There is a very popular atheist argument that only objective “scientific” facts count as evidence for anything. I call this the Objectivist Fallacy (OF), which is a form of scientism. Examples of the OF include the often-heard statements and questions addressed to theists  “How can you believe in something you cannot prove?” and “I am rational – I only believe what has been objectively proven with scientific evidence”. Then there are the evidentiary statements like “Your feelings are not evidence” and “Please list any evidence for the existence of God”, by which they mean experimental, objective, and repeatable evidence, as would be useful for establishing the existence of a new planet or a new species.

We can see that the objectivist arguments of atheists are fallacious when applied to many areas of human thought such as artistic criticism, creativity (even scientific creativity), politics, economics, fashion and popular culture. The idea that there exists a single factual truth, demonstrable by objective evidence, is actually a faith statement without much basis from objective evidence in the majority of cases. It is not even universally true in science – far from it.

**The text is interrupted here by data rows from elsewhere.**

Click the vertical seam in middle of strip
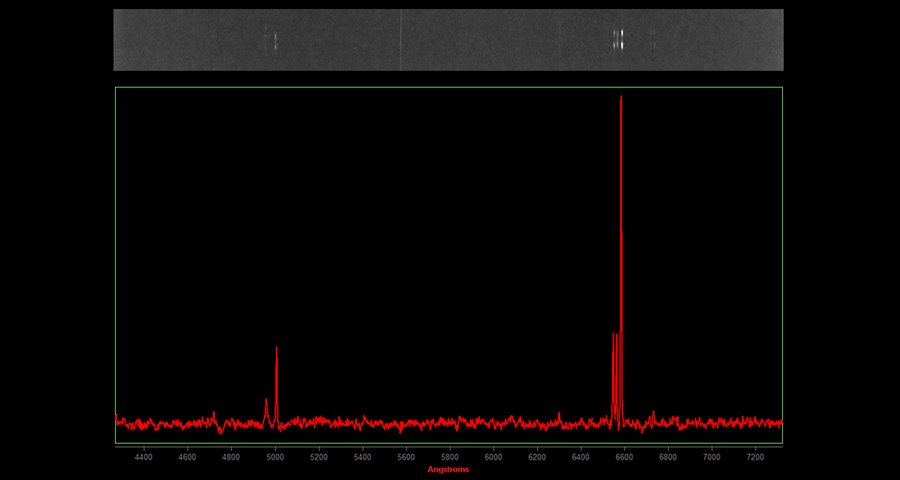The height and width of the screenshot is (480, 900). click(x=401, y=40)
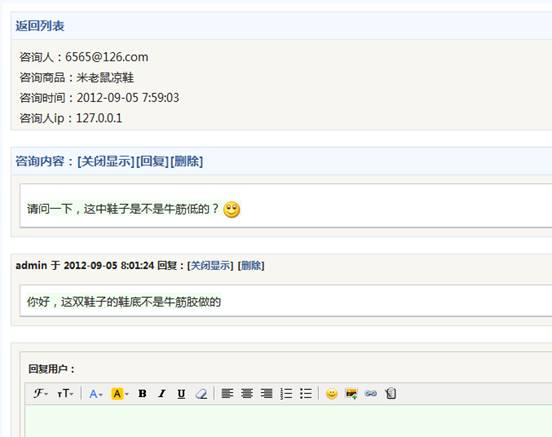
Task: Align text left in editor
Action: coord(227,393)
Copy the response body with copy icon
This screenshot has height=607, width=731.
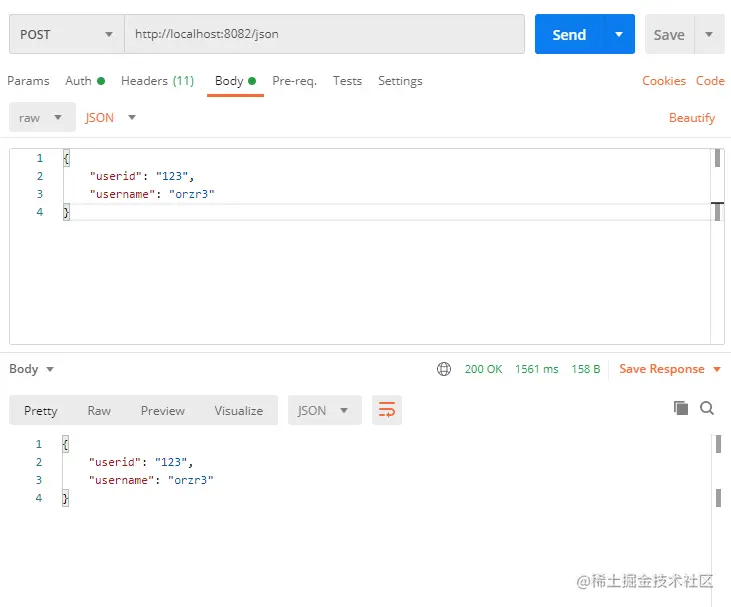[x=681, y=408]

I think most people would agree that it makes no sense to ask for objective evidence to back up the following statements of belief:

“Kandinsky is the greatest artist of the past 150 years.”

“Wagner was a terrible composer.”

“The Democratic Party platform is the only hope for national survival.”

Arguments can be marshalled in favor or against each of these, but the idea of finding objective evidence to prove any of them is absurd. I once asked an atheist objectivist if there was any way to gather objective scientific evidence for the quality of artwork. He said that such evidence is simple – the commercial value of a piece of artwork gives a quantitative “objective” measure of its quality. I think that answer illustrates, if anything, the depth of desperation that anti-theists find themselves when resorting to these arguments.

Here are some other such statements:

“The origin of life began with metabolic cycles, and replicator molecules were a later addition.”

“The origin of life began with replicators, which allowed for metabolism to occur.”

“Both replication and metabolism, each of which depend on the other, occurred simultaneously during the origin of life.”

These three scientific statements represent beliefs based on the same body of data, and the scientists who are proponents of these divergent viewpoints have for many decades fiercely debated them.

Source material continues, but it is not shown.